What you will do :: The output should be all lines of the entries below in which the word "agent" occurs.

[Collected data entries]

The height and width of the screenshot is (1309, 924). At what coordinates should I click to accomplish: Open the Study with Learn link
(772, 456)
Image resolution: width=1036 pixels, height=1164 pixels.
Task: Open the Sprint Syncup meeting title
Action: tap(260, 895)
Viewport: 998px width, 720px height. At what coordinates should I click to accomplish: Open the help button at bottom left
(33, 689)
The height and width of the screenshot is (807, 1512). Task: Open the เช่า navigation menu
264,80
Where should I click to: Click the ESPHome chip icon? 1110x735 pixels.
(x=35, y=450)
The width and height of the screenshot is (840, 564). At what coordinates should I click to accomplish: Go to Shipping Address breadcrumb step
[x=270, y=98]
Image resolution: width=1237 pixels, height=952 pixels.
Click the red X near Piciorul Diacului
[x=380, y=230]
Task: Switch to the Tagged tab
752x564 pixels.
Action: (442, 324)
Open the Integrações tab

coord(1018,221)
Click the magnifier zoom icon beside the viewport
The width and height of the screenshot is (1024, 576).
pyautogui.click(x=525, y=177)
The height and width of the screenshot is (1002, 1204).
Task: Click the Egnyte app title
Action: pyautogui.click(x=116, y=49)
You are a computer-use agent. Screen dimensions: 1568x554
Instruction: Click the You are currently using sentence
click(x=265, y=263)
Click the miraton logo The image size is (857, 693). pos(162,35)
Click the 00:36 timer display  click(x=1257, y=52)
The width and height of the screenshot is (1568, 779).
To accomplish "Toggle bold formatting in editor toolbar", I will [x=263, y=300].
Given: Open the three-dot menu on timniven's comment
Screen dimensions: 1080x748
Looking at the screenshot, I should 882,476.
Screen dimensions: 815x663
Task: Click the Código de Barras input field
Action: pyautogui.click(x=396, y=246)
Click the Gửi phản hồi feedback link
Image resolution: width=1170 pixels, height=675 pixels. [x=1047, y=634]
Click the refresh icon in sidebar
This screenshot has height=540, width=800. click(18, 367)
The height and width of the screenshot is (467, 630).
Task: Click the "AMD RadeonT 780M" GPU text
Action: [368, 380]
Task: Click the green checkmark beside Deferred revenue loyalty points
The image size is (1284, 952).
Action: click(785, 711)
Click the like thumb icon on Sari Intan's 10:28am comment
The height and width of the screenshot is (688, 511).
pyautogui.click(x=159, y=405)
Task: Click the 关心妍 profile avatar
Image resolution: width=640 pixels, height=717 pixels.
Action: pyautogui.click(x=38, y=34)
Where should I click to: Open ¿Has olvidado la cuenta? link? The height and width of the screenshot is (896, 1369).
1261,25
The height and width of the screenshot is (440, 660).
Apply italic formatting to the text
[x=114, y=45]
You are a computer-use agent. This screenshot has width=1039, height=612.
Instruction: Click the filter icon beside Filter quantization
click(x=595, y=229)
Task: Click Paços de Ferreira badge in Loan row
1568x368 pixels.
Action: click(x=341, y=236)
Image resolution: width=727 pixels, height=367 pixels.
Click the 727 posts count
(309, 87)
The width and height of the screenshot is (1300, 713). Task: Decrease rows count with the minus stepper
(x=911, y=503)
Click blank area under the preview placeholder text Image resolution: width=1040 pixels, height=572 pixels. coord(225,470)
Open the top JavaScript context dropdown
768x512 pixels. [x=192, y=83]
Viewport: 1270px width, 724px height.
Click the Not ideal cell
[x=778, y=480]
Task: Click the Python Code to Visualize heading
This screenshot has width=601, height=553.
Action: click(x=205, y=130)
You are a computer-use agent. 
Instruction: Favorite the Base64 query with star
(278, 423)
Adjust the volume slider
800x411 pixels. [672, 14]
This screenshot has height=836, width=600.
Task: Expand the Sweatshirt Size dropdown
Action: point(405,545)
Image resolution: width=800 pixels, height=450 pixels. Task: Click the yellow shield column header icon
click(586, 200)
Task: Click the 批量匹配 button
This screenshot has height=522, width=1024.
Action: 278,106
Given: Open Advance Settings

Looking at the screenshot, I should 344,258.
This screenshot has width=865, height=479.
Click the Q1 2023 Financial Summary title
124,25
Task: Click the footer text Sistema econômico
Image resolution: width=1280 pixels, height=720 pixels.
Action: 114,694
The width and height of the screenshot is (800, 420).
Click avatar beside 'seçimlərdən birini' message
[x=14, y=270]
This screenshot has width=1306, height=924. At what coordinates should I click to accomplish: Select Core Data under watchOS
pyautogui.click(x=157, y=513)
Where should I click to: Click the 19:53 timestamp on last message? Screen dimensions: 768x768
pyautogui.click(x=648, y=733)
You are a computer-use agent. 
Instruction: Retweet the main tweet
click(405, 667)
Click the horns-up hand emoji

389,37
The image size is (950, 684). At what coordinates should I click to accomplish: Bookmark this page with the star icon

Expected answer ::
You are a computer-use agent. Screen dimensions: 1568x554
You are a computer-use agent. This screenshot has width=1039, height=612.
You are a computer-use agent. 
You are a computer-use agent. 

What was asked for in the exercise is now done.